| Exercise brief |
Reproduce exactly the span of lines beginning at the one with "You are a computer-use agent." and ending at the last line of the data below, omitting pictures.

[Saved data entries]
* * *

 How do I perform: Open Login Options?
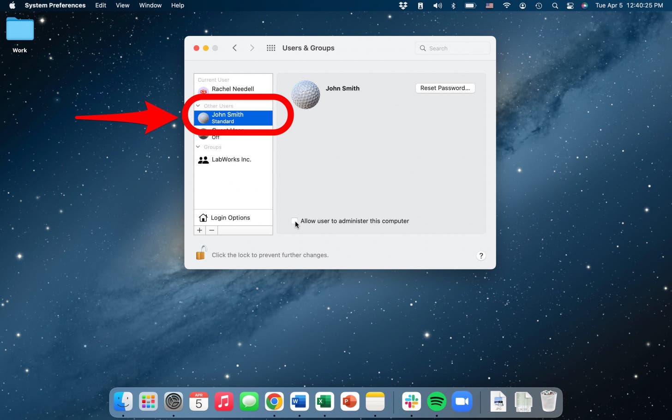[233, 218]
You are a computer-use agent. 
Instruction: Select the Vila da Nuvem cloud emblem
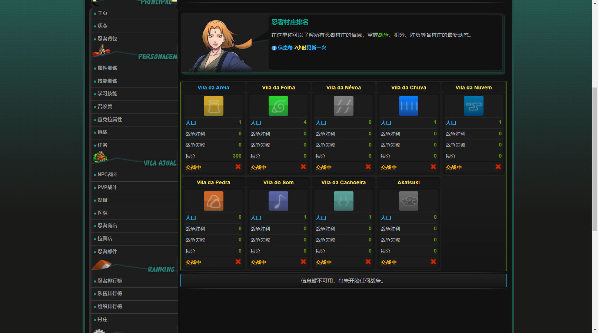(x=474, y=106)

* * *

| Completed task |
You are a computer-use agent. 
Instruction: Select the Vila da Nuvem cloud emblem
(x=474, y=106)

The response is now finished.